Shareholder activists scored their biggest victory in Japan yet after robotmaker Fanuc promised to double its dividend payout ratio following pressure from US investor Daniel Loeb.
Fanuc said on Monday that it would return 60 per cent of net profit to shareholders through dividends, compared with its previous 30 per cent. It would also carry out "flexible" share buybacks with a further 20 per cent of net profit.
The transition at one of Japan's most reclusive companies comes just two months after Mr Loeb's hedge fund disclosed its stake, saying the company needed to use its cash pile to buy back shares.
"We no longer need to build up our internal reserves," Yoshiharu Inaba, Fanuc's chief executive, told the Financial Times.

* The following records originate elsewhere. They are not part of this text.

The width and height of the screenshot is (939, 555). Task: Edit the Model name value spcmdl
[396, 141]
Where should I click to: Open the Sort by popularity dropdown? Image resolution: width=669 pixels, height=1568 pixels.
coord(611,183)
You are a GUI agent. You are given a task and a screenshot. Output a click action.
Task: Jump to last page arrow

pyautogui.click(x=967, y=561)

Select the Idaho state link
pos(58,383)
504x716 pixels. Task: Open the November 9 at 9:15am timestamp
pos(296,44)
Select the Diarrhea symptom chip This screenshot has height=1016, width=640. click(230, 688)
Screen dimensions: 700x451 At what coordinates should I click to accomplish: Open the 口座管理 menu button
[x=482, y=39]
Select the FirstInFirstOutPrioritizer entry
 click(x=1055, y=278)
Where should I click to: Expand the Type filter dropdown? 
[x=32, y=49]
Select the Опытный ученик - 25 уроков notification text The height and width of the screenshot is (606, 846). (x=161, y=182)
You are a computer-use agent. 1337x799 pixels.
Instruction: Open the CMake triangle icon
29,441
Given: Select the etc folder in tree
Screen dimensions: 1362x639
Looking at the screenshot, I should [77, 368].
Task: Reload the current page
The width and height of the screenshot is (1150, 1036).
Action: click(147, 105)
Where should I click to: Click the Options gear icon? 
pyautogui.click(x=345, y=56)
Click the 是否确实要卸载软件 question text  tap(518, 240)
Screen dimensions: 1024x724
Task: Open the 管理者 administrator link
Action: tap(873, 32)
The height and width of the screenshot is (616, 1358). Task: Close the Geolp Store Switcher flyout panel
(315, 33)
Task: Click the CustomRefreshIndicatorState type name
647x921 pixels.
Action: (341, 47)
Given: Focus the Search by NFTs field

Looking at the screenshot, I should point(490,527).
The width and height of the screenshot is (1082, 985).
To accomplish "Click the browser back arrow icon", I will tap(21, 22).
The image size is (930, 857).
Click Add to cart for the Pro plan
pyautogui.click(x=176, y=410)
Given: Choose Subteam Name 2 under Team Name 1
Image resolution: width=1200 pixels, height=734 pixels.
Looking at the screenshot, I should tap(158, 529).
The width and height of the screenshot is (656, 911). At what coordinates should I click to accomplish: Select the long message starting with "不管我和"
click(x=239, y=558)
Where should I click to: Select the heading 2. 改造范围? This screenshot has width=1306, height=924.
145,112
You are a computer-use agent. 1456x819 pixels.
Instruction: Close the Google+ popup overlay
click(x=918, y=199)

With its cash and cash equivalents totalling nearly Y1tn ($8.4bn) at the end of March, Mr Inaba said a dividend payout ratio of 60 per cent would still leave Y400bn to invest for future growth.
Mr Inaba denied the new shareholder-friendly policy was a result of Mr Loeb's pressure. Instead, he said the decision was based on discussions with about 20 investors in the US, UK and Japan after the company established a new division to communicate with shareholders.
"It takes so much of our time," Mr Inaba complained. "But we just wanted to avoid the market having a wrong image of the company, which would hurt our business."
Mr Inaba also said he felt compelled to open up because he was afraid the company was being seen as a "yellow cult group", a reference to the colour of its robots and its workers dressed in yellow.
The company will increase the number of its outside directors to three from one.
Fanuc's shift - echoing changes at Hitachi, Sony and trading house Mitsui - was driven by a broader corporate governance overhaul orchestrated by Shinzo Abe, Japan's prime minister. Hopes that Japanese companies were serious about boosting shareholder returns have helped lift the Nikkei Stock Average to the 20,000 level for the first time in 15 years.
Activist shareholders have had a mostly dismal record in Japan, dating back to US investor T. Boone Pickens' foiled 1989 bid to win seats on the board of a Toyota supplier. More recently, Mr Loeb failed to convince Sony to spin off part of its entertainment arm.
Still, Mr Inaba called on shareholders to take "a long-term view" on performance. "Our objective is not to make our company bigger but to ensure that it exits in a healthy form for the permanent future," he said.
Fanuc reported that its net profit increased 87 per cent from a year earlier to Y207.6bn for the fiscal year ended in March.
But the group predicts its net profit to fall 7.9 per cent for the current business year as it expects a slowdown in orders for Robodrill machine tools, used to make metal cases for Apple's iPhones and other smartphones.